__SUPPLIED PASSAGE__:
• • • •

Predictors of 6-Year Event-Free Survival in Patients with Alagille Syndrome Treated with Maralixibat

Ronald Sokol

At the 2021 AASLD Liver Meeting®, Sokol examined predictors of long-term event-free survival (EFS) in children with ALGS. This analysis included 76 maralixibat-treated participants with ALGS from three long-term clinical trials for up to 6 years, who were followed for the development of their first clinically significant event. A clinically significant event was described as liver transplant, surgical biliary diversion, hepatic decompensation (ascites requiring therapy and variceal bleeding), or death. Participants who were on maralixibat for 48 weeks from the first dose, and had lab results at 48 weeks, were included. The results of this analysis demonstrated that variables predictive of EFS included: total bilirubin at Week 48, serum bile acid (sBA) level at Week 48, pruritus change from baseline to Week 48 (assessed by caregivers using the Itch-Reported Outcome [Observer] [ItchRO(Obs)] scale), and age at initiation of maralixibat (Figure 1). Kaplan–Meier analyses demonstrated that at Week 48 lower total bilirubin levels (<6.5 mg/dL versus ≥6.5 mg/dL) and lower sBA levels (<200 μmol/L versus ≥200 μmol/L) were associated with increased EFS (90% versus 43%; p<0.0001, and 85% versus 49%; p=0.0010, respectively). A larger reduction in ItchRO(Obs) scores from baseline to Week 48 (>1 point reduction versus ≤1 point reduction) and a higher age at initiation of maralixibat were also associated with improved EFS (88% versus 57%; p=0.0046, and 83% versus 57%; p=0.0059, respectively). Sokol explained that since pruritus is often an indication for liver transplant in children with ALGS, these data demonstrate that resolution of pruritus following the use of maralixibat is significantly associated with improved EFS and transplant-free survival (TFS).

Figure 1: Event-free survival according to A) total bilirubin at Week 48, B) serum bile acid level at Week 48, C) pruritus change from baseline to Week 48, and D) age at initiation of maralixibat.28
Data values under each panel indicate the number of patients at each time point. Analysis examined predictors of long-term EFS, including TFS, in patients with ALGS enrolled in three clinical trials of maralixibat, with up to 6 years of follow-up; included patients who were on maralixibat 48 weeks from the first dose, and had lab results at 48 weeks in the analysis.
ALGS: Alagille syndrome; EFS: event-free survival; ItchRO(Obs): Itch-Reported Outcome (Observer); pt: point; sBA: serum bile acid; TFS: transplant-free survival.

• • • •

__YOUR OBJECTIVE__: Using the maralixibat summary above, please explain in one to three sentences why Sokol saw pruritus relief as significant for transplant-free survival in children with ALGS.

• • • •

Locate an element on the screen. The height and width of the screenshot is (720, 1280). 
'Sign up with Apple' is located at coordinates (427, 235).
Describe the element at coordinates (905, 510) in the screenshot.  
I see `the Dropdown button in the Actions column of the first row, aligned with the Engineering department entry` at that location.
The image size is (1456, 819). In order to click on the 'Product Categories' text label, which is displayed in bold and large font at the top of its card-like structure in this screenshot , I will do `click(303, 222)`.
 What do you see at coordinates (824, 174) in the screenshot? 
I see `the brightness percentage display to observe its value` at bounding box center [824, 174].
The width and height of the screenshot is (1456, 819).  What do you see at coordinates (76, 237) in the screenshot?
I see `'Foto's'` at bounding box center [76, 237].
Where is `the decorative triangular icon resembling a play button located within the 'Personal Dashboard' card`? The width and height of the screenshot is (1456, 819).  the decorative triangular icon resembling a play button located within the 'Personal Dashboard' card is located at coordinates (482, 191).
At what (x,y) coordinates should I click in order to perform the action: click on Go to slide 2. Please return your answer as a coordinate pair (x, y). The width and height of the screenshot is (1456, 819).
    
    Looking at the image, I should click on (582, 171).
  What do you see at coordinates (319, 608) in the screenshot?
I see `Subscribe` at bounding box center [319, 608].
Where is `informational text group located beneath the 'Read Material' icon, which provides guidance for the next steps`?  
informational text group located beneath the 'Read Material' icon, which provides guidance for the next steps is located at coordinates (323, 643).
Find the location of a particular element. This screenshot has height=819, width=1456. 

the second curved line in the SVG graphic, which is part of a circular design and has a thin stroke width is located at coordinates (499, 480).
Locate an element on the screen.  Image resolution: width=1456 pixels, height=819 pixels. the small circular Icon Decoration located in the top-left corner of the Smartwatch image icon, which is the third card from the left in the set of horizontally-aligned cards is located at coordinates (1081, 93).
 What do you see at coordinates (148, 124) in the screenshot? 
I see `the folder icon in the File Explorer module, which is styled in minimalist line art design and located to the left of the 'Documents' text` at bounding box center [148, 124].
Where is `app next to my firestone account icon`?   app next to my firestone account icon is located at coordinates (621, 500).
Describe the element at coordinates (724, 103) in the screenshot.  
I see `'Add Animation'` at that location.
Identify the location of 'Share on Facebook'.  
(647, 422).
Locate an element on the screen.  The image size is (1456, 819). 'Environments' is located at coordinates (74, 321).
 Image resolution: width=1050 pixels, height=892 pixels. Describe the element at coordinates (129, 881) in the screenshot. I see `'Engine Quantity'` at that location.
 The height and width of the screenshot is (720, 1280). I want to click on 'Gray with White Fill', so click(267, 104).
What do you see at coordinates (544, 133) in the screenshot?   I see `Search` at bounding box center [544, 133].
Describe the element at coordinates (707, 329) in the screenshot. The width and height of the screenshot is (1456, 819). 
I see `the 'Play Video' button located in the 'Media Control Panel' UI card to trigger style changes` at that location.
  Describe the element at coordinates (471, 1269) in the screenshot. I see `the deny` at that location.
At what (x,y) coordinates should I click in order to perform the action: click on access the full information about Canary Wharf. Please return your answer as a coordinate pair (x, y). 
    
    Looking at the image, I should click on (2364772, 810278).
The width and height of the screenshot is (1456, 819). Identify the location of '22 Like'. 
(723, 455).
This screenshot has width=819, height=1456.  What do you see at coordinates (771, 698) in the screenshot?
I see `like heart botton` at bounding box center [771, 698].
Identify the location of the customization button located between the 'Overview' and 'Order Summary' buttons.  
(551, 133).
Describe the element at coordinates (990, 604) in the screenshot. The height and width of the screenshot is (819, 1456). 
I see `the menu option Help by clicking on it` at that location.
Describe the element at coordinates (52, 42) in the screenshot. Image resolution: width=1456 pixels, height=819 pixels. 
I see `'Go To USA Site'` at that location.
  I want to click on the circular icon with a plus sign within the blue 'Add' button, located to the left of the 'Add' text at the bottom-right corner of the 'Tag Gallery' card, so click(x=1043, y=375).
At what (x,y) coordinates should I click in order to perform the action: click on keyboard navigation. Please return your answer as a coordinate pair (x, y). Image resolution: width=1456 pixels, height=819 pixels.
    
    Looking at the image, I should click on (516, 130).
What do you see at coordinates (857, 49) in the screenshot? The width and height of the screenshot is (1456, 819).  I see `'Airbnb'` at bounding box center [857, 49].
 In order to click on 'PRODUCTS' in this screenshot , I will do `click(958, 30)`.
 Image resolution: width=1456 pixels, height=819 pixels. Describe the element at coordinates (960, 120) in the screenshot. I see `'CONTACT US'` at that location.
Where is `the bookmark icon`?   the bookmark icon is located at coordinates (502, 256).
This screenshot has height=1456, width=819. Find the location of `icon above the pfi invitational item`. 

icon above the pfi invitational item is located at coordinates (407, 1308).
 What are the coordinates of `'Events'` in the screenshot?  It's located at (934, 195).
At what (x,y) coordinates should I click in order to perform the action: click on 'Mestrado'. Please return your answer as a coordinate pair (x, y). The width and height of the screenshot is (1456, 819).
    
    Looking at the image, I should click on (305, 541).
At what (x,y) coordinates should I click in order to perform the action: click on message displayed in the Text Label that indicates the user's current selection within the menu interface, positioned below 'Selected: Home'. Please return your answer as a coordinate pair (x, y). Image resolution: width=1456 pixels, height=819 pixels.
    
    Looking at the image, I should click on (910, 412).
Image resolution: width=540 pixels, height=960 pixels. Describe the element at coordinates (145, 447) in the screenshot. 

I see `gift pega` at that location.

• • • •

__SOLUTION TO THE PROBLEM__: Sokol noted that pruritus is often an indication for liver transplant in children with ALGS. The data therefore show that resolution of pruritus after maralixibat is significantly associated with improved EFS and transplant-free survival. A reduction of more than 1 point in ItchRO(Obs) scores from baseline to Week 48 was associated with 88% versus 57% EFS (p=0.0046).